Each line represents a key value pair that will end up in the database in BixServer.

That's it. BixAgent and BixServer will take care of collecting the data, creating required database tables and providing the data to the entire system. You can do anything with this data you can with the standard data that BixData collects. For example, create a notification that sends you an email whenever anyone logs in after 11pm.

As a test, you can connect to an agent running on any Unix-like system and on the agent homepage, there is a list of logged on users, which is retrieved using this sample script. Here's a screenshot showing the information.

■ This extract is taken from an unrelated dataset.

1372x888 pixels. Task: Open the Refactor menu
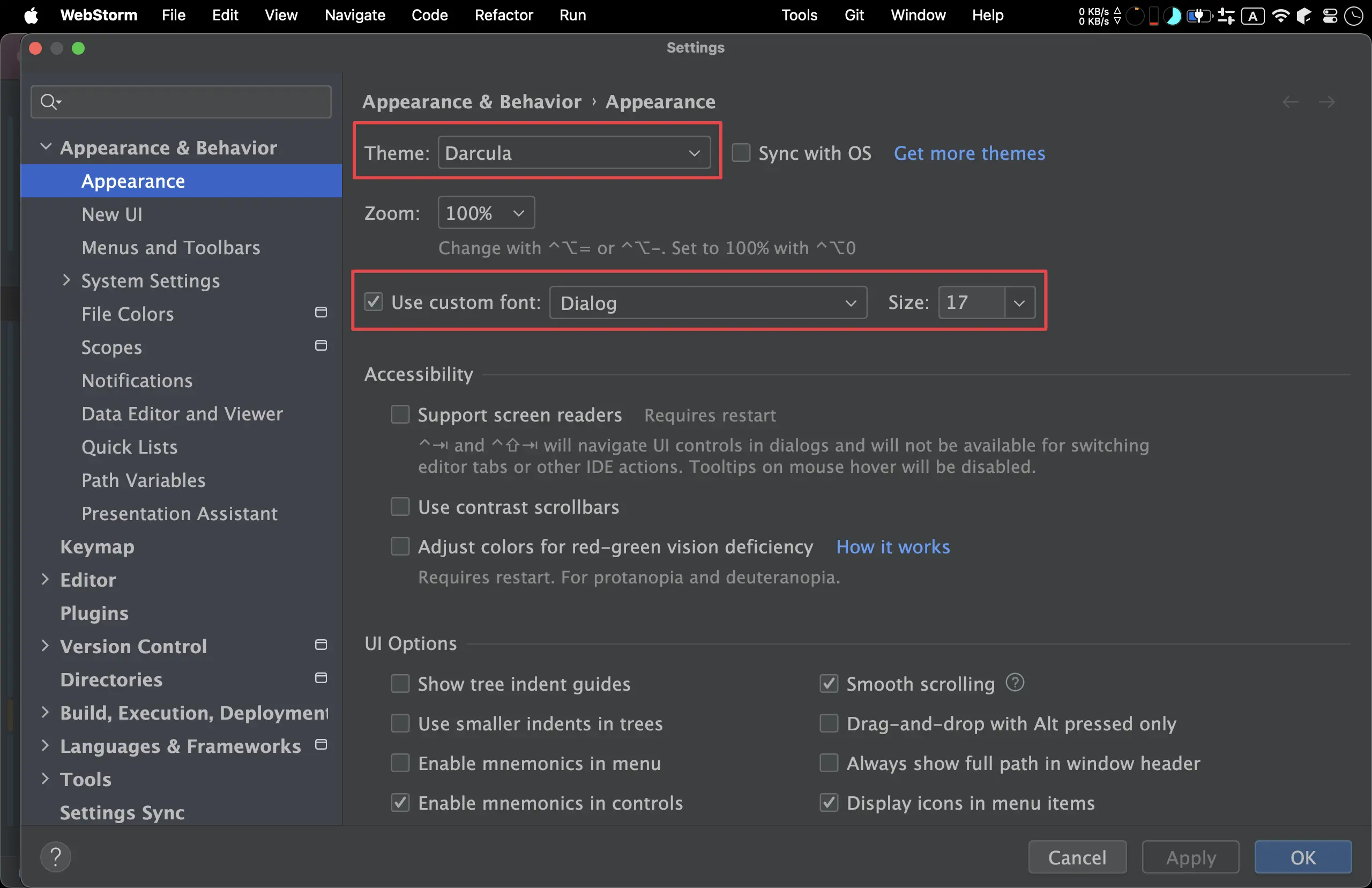pyautogui.click(x=503, y=16)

User info shown in Agent Home Page

Example 2: MySQL statistics

This next example parses the output of the MySQL command "mysql --execute='show status;'" and outputs the values in the format that dp-import expects. To use the mysqlstats script in dp-import we add a configuration entry for it. The configuration entry in bixagent/data/xml/dp-import.xml for mysql.py is slightly longer, but only because there are more fields. It's actually much simpler.

<Script>
  <namespace>MySQLStats</namespace>
  <path>python data/scripts/mysqlstats.py</path>
  <version>1</version>
  <Field>
    <name>Bytes_received_rate</name>
    <type>schema_real4</type>
  </Field>
  <Field>
    <name>Bytes_sent_rate</name>
    <type>schema_real4</type>
  </Field>
  <!-cut for simplicity -->
</Script>

All the MySQL stats will go under the namespace MySQLStats. When you execute the python mysqlstats.py command, it outputs the MySQL statistics in the expected format. With MySQL stats we would like to generate periodic graphs in .png format, like the graph below:


MySQL Statistics Graph

BixData has a template editor which allows you to create your own graphs. To create a template for MySQL stats, simple click the + button in the template editor. Add one or more streams from MySQL stats, and save the template. An example of a template with custom MySQL streams is shown below.


Adding graph template

Note on Multiple MySQL Instances

Since the MySQL script only outputs information for the local MySQL server, there is no need for a <key> field in the <Script> setup section of dp-import.xml. But if you want to publish stats for different MySQL instances, you can easily add a key field such as <key>mysqlinstance</key> and all the script has to do is output the unique name or identifier of the MySQL server.